**MATERIAL TO PROCESS**

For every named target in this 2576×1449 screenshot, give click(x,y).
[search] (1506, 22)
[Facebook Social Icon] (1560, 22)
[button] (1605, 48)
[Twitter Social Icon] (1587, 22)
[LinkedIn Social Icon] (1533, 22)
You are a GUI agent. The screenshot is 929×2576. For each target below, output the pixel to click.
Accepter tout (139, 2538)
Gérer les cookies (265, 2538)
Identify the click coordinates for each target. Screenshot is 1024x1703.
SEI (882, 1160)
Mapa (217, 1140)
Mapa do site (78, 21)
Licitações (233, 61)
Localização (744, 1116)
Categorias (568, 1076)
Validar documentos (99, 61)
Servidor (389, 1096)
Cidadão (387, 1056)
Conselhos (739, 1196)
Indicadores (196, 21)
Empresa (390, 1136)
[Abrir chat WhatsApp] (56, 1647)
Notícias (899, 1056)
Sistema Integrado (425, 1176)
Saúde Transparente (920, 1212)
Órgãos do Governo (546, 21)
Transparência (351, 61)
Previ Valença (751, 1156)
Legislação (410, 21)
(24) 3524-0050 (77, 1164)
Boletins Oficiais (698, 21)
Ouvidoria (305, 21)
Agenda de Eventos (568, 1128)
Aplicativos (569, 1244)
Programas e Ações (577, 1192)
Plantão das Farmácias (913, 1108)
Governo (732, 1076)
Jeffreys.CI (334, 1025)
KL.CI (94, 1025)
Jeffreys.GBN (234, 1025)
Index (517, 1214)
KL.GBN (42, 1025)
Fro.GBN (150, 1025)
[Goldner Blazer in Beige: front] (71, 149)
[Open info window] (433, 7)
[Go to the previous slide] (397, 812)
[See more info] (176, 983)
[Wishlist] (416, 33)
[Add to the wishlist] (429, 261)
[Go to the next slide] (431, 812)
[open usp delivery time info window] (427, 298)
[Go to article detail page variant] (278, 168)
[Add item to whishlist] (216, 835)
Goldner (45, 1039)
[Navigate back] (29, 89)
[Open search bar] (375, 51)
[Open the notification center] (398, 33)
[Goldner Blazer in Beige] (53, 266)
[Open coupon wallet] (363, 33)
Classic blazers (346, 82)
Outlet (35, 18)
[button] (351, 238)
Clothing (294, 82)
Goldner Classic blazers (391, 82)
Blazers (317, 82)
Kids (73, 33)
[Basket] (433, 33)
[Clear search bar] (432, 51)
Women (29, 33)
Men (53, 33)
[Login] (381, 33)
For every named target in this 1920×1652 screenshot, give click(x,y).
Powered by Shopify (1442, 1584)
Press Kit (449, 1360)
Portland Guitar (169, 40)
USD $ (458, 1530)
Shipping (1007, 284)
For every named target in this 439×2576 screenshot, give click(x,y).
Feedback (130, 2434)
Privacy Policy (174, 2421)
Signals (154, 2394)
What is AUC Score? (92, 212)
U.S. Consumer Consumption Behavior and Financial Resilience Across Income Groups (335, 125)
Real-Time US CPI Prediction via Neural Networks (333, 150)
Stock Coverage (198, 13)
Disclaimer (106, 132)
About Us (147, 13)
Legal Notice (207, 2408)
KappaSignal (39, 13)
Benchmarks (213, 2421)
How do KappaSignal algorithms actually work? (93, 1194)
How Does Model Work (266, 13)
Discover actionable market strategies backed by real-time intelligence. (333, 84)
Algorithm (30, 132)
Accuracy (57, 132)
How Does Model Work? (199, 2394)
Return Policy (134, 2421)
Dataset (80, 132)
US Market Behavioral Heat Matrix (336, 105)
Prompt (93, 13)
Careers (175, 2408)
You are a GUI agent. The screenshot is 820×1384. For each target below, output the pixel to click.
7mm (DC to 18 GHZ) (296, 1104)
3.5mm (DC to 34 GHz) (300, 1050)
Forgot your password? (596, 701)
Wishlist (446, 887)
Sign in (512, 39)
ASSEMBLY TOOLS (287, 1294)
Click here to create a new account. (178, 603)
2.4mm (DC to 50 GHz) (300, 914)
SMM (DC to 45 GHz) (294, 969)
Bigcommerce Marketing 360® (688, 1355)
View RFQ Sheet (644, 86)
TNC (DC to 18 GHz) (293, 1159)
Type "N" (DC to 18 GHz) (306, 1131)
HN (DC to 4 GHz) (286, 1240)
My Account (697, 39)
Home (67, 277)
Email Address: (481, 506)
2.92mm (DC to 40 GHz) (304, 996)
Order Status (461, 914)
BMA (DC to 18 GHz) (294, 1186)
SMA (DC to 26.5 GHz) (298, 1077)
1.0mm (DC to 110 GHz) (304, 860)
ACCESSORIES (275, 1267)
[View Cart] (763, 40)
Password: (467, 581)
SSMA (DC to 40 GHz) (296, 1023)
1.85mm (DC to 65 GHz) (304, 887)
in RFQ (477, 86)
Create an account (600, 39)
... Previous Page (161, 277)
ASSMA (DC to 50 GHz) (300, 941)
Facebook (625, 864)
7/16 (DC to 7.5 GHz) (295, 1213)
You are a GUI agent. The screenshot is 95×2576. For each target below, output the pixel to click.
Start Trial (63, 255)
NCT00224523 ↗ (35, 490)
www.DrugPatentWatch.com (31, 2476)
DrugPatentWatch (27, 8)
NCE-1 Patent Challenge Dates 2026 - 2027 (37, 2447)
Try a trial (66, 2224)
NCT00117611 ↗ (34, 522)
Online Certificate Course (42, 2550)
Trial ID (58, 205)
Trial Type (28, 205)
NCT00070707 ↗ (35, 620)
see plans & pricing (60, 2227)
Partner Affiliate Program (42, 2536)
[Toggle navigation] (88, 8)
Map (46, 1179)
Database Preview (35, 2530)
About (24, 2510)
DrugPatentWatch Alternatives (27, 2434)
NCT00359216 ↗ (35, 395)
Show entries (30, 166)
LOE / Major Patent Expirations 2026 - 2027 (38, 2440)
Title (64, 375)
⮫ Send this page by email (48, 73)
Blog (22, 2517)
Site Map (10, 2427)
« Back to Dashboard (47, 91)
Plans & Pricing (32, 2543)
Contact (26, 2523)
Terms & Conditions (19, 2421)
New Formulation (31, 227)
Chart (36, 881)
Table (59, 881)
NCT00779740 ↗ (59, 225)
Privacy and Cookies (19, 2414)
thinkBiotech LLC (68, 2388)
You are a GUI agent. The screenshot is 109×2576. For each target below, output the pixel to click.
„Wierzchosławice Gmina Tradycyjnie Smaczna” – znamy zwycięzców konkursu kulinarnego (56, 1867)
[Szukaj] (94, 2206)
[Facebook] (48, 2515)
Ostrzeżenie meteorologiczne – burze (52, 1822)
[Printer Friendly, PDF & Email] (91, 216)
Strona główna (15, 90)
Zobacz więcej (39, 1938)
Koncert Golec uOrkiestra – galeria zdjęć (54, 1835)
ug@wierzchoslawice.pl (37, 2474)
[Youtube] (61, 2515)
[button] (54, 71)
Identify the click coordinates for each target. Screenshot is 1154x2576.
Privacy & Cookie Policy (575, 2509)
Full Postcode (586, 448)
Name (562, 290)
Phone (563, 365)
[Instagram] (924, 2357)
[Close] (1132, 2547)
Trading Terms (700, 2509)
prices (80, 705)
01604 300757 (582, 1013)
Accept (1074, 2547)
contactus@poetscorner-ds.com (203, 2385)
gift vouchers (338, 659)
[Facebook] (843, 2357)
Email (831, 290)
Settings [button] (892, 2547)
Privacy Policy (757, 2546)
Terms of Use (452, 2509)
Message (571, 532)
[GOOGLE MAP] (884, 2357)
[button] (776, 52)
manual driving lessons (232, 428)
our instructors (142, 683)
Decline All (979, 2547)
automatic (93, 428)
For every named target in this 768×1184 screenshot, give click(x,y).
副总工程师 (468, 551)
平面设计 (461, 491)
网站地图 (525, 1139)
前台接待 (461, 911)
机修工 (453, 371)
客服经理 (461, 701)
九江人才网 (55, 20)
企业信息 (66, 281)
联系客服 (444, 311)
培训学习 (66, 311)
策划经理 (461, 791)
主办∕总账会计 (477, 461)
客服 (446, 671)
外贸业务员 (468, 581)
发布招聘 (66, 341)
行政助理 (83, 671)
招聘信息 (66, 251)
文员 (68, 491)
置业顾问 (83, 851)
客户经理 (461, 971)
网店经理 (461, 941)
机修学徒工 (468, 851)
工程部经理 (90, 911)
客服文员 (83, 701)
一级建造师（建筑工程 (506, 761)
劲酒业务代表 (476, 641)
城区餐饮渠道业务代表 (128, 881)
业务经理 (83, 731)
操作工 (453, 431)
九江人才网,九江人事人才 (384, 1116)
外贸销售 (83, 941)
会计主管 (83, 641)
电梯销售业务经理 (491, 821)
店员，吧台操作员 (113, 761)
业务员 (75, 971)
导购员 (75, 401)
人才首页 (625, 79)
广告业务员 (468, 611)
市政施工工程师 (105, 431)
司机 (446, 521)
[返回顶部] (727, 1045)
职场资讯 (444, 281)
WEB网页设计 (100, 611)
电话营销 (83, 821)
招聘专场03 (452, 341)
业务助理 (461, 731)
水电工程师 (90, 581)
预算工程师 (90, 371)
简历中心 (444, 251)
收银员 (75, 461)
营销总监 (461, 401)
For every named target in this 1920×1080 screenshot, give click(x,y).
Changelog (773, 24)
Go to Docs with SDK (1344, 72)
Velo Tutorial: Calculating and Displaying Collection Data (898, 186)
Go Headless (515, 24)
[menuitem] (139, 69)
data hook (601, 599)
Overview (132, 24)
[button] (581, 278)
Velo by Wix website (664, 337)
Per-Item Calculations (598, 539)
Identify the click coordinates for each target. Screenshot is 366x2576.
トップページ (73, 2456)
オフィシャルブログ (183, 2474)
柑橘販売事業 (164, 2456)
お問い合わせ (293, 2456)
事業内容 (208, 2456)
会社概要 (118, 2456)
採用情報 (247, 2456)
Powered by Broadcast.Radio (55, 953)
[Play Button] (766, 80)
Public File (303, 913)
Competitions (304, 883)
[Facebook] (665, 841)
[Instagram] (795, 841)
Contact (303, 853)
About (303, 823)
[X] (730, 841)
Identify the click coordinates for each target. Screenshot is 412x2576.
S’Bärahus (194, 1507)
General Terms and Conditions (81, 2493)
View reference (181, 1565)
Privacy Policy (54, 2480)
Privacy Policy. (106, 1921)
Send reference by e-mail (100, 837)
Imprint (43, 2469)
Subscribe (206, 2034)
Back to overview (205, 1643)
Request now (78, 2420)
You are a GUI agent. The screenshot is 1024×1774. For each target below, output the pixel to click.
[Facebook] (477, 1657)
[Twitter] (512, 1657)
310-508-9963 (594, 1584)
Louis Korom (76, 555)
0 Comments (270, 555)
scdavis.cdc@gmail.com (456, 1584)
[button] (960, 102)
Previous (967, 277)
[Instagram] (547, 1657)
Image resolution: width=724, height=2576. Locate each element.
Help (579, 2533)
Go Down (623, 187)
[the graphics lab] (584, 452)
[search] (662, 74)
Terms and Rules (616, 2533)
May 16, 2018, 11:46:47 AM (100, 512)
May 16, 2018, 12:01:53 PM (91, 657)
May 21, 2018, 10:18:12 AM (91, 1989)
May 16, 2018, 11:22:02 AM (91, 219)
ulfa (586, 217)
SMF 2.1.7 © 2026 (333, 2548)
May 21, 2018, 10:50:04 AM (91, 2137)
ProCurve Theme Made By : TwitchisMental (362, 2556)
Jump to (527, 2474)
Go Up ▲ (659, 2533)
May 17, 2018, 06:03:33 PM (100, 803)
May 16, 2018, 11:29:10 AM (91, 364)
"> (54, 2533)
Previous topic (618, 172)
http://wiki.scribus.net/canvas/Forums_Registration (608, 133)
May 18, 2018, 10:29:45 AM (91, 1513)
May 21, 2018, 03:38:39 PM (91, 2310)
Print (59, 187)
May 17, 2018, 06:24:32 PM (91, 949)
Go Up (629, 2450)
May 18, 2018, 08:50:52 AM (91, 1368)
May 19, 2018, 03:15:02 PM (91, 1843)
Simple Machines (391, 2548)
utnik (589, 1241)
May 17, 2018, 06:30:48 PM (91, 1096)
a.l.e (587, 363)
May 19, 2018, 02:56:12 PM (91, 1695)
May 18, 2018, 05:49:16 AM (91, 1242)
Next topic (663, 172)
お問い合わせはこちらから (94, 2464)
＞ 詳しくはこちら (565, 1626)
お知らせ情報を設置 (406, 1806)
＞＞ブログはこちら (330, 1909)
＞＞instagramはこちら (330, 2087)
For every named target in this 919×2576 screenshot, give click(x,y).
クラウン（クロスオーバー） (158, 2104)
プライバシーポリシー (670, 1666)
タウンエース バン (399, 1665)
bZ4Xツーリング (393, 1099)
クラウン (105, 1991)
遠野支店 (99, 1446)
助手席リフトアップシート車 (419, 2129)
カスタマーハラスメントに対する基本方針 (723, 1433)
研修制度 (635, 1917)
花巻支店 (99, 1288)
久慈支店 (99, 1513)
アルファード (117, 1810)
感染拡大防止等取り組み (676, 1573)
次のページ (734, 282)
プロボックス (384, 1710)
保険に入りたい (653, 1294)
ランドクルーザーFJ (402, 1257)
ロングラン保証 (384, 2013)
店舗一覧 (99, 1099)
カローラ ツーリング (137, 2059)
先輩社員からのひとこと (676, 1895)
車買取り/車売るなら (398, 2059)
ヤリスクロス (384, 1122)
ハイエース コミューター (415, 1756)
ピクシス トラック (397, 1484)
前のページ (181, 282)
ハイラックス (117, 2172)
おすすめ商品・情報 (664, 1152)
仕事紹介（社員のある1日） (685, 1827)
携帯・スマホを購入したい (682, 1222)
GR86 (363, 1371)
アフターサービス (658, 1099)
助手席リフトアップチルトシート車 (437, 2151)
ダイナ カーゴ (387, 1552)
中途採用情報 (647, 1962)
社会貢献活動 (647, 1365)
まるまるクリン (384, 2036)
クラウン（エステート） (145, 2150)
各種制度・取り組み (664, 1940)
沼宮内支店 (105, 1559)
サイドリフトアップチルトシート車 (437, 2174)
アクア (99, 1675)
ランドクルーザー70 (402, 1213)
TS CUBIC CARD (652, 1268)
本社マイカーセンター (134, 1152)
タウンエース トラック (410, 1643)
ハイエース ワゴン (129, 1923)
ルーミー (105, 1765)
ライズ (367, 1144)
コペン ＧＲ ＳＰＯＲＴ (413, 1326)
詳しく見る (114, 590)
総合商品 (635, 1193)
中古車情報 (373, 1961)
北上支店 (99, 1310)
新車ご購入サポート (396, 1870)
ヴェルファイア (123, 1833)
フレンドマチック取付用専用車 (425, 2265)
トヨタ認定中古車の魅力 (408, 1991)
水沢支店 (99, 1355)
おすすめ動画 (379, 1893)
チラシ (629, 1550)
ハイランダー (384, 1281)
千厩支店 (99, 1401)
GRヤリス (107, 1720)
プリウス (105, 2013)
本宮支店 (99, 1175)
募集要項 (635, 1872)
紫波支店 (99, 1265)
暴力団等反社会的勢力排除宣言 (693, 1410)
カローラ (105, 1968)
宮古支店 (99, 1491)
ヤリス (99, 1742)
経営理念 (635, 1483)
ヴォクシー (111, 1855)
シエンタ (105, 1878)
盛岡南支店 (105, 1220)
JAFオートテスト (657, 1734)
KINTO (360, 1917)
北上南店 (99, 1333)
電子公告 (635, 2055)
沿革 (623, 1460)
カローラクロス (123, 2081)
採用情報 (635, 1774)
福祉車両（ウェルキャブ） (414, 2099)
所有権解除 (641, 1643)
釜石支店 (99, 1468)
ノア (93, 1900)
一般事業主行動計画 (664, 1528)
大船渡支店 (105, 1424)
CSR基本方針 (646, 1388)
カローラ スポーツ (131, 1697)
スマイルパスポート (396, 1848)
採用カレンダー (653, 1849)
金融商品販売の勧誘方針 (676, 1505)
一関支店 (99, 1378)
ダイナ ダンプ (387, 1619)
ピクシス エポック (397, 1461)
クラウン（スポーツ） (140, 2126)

**WORK REQUEST**
Where a line of the records contains the word "search", count it; state only the final tally.

**FINISHED EXERCISE**
4